The global agriculture sector faces mounting challenges due to climate change, rising atmospheric CO₂ levels, and increasing food demand from growing urban populations. Greenhouses have emerged as vital solutions to ensure improved food production. In earlier work, a real-time Internet of Things (IoT) sensor network was deployed in a sawtooth-shaped greenhouse to monitor temperature and humidity distributions. This provided key insights into the microclimate and laid the groundwork for future integration with computational fluid dynamics (CFD) simulations, aimed at optimizing natural ventilation, energy use, and environmental control.

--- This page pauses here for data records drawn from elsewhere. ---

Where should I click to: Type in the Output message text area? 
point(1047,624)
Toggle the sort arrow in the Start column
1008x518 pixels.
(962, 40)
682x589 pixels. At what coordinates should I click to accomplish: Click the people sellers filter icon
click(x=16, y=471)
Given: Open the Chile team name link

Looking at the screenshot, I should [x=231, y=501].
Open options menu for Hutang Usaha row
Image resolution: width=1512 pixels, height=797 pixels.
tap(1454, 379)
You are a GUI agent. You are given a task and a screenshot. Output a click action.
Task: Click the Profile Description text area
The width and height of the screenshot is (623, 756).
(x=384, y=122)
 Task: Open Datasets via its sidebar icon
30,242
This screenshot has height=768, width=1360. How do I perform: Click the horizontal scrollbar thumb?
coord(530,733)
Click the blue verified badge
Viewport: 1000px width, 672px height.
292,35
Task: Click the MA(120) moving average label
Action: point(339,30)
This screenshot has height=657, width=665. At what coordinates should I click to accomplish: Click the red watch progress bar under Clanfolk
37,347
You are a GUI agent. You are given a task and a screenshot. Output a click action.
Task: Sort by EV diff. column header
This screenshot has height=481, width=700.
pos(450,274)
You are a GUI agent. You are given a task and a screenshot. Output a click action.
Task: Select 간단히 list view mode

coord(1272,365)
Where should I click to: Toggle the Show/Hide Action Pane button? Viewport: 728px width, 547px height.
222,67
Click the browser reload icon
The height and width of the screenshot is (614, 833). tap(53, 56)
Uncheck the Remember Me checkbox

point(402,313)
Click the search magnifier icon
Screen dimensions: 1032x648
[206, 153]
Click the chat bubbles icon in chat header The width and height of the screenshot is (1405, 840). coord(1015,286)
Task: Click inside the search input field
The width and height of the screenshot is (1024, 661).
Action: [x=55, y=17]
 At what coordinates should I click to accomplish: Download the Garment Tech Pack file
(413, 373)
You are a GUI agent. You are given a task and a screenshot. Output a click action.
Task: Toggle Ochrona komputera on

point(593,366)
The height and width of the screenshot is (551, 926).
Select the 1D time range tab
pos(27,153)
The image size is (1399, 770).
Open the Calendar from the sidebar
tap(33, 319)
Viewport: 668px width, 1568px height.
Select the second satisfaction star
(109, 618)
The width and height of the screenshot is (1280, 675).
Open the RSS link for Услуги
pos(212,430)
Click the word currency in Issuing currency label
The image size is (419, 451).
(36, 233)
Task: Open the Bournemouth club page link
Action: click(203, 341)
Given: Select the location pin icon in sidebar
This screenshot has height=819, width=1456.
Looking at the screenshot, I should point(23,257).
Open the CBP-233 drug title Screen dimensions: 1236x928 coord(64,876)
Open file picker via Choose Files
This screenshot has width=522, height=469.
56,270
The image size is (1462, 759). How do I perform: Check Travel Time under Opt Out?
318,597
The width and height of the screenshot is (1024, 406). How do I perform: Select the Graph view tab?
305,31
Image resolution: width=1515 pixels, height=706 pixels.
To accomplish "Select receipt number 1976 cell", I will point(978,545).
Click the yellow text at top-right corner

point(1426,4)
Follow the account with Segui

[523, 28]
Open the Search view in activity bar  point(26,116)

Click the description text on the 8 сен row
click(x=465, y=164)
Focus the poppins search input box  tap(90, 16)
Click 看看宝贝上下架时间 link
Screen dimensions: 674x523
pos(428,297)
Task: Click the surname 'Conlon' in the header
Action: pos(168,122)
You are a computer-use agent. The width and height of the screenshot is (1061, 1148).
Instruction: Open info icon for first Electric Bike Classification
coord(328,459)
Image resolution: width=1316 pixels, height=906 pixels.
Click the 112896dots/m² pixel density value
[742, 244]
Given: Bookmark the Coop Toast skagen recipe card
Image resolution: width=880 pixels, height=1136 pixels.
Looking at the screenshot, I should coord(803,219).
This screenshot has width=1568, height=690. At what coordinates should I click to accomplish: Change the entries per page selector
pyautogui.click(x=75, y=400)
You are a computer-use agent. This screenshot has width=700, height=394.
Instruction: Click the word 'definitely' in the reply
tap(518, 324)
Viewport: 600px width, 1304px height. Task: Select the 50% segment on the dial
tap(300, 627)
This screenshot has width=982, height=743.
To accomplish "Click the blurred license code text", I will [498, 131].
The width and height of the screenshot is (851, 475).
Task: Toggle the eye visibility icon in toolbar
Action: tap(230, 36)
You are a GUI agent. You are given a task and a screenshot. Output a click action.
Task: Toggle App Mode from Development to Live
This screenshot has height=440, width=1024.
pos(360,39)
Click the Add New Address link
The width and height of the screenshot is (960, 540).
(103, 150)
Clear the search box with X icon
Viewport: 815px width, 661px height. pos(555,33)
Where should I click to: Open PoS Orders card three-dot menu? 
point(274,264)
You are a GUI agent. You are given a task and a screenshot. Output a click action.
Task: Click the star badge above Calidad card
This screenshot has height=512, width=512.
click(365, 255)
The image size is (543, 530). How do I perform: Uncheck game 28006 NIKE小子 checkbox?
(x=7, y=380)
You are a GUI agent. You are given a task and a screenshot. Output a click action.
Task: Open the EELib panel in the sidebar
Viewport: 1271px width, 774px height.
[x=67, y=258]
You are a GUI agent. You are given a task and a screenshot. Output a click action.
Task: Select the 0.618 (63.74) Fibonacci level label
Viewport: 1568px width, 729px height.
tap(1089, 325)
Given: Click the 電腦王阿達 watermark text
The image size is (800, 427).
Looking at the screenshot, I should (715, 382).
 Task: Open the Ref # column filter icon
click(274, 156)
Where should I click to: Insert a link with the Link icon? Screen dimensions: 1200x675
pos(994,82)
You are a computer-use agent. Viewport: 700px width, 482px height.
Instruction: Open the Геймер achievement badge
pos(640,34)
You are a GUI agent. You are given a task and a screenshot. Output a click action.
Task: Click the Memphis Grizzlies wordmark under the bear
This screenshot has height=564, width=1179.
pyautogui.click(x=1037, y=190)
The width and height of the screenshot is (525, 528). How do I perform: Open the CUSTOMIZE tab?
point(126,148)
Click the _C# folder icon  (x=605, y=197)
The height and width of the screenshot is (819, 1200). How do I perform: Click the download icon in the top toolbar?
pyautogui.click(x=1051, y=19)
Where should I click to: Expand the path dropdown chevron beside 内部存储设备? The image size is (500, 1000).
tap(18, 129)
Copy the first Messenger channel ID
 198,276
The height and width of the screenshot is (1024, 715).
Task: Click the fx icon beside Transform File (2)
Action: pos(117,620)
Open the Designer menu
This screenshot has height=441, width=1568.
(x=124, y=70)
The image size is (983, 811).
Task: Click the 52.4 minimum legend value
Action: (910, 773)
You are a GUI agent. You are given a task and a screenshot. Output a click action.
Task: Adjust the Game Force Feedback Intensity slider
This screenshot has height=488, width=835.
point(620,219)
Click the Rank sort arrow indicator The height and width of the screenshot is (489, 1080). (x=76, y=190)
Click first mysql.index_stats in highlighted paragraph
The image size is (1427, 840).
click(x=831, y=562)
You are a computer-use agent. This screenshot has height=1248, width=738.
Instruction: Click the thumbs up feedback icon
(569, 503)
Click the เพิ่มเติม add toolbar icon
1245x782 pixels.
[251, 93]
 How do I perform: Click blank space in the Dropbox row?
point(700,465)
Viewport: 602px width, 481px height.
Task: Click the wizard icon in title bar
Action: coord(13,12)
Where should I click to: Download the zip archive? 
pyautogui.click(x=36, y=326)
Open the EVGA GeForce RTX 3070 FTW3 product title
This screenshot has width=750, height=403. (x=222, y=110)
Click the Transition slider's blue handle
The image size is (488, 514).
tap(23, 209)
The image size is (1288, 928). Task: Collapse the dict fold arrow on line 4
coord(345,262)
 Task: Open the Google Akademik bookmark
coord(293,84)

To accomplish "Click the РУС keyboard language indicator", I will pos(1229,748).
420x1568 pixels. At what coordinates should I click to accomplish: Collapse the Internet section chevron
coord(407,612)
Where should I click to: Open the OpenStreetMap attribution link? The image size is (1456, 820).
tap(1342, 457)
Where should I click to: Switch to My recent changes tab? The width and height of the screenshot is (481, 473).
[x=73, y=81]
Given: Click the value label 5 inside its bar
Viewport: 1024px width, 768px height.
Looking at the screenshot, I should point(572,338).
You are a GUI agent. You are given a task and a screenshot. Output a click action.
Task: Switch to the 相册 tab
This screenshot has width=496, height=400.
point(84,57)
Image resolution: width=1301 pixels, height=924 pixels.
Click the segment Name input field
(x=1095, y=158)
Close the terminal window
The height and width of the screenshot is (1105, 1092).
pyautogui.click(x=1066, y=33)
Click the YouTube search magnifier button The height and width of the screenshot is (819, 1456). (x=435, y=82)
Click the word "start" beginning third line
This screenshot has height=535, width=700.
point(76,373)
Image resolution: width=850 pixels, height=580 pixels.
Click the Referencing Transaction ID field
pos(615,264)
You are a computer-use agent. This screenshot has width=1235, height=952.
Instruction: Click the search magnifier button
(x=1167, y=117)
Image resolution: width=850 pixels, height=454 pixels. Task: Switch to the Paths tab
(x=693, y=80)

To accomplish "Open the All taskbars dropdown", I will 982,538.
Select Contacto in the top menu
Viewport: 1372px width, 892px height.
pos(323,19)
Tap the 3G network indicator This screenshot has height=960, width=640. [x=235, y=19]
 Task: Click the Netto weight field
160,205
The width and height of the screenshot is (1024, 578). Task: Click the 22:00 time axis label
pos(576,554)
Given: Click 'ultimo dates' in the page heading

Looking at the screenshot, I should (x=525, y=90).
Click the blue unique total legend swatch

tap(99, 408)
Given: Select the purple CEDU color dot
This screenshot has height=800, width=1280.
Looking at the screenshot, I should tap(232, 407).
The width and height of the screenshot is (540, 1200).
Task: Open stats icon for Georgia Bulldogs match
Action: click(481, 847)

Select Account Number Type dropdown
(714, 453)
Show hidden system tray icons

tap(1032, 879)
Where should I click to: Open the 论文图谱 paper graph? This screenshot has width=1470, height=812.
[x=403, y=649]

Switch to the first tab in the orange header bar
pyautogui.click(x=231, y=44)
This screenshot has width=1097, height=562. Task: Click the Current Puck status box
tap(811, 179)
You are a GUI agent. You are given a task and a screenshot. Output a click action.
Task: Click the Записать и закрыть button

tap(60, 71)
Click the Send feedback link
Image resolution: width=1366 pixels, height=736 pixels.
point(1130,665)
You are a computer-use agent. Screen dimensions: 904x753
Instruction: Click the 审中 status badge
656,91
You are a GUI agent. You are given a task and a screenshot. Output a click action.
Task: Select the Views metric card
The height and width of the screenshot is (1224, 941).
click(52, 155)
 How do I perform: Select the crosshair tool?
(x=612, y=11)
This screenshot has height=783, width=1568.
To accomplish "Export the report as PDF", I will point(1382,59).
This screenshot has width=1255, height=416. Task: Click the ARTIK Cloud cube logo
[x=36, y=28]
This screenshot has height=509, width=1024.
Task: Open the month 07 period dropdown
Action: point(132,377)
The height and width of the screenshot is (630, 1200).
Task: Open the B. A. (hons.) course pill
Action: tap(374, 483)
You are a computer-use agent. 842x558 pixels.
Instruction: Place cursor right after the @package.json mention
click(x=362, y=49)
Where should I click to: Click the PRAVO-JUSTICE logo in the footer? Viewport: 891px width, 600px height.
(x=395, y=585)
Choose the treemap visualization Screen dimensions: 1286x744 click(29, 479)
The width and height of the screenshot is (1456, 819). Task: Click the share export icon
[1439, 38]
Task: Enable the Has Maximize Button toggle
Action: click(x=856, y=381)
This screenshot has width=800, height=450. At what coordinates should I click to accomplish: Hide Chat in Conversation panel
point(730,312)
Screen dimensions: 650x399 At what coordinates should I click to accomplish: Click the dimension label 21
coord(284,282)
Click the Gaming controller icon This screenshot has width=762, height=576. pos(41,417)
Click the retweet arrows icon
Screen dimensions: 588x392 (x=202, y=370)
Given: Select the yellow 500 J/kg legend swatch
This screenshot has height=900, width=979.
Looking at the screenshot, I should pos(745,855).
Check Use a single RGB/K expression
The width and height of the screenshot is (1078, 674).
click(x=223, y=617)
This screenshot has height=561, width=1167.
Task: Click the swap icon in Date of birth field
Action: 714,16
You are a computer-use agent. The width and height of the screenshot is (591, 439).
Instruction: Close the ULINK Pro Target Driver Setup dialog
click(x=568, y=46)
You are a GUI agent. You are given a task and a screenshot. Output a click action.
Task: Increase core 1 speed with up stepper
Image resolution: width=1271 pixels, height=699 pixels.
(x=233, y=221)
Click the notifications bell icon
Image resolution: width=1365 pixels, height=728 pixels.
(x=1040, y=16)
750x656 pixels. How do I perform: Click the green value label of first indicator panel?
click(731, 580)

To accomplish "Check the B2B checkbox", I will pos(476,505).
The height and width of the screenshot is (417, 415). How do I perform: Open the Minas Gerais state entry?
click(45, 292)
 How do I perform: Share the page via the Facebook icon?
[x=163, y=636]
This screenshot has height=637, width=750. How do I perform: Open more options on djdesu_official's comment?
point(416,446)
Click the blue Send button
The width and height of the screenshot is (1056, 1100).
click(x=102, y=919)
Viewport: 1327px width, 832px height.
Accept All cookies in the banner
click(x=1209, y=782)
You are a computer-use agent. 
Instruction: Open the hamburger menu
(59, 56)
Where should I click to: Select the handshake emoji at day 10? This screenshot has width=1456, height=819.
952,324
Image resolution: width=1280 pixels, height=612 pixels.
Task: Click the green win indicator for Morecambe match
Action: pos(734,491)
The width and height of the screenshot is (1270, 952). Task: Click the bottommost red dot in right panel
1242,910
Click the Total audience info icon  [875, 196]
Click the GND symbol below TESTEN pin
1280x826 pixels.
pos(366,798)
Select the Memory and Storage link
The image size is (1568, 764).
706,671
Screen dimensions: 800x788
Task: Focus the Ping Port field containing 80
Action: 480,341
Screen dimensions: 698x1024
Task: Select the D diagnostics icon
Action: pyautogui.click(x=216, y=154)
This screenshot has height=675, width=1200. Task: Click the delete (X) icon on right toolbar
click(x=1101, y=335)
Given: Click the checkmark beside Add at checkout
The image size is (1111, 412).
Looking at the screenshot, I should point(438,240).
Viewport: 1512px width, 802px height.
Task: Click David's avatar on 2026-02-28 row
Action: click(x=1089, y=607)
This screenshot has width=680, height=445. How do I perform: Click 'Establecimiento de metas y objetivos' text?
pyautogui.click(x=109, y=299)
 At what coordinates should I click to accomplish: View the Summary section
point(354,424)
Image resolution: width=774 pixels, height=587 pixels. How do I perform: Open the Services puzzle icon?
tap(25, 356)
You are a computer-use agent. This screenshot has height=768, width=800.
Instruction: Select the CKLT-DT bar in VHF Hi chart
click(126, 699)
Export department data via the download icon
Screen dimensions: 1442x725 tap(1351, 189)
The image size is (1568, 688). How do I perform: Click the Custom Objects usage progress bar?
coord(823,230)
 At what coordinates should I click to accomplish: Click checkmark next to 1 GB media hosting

Expanding on that framework, this study implements an enhanced IoT-based sensing network in a greenhouse, monitoring temperature, humidity, CO₂ equivalence (CO₂eq), and total volatile organic compounds (tVOC) across nine spatially distributed locations grouped into three zones (high-irradiation vent, middle, and far end). Over a 50-day period, a statistical filtering algorithm was used to remove sensor noise and quantify uncertainty, ensuring high data integrity from these locations. Results showed elevated temperatures and poor air quality (high CO₂eq and tVOC) at the high solar radiation vent, while the middle and far-end zones exhibited more favorable conditions due to high ventilation.

This dataset offers a valuable foundation for future CFD studies by providing detailed spatial and temporal environmental insights essential for model validation and simulation benchmarking. This is the basis for a digital twin that can be used to optimise crop yield growth and updated by real-time sensor data. Additionally, the high-resolution data and established patterns open new avenues for anomaly detection and predictive modeling of environmental conditions within greenhouses. These capabilities are critical for developing intelligent climate control strategies and advancing precision agriculture technologies for an increase in crop production.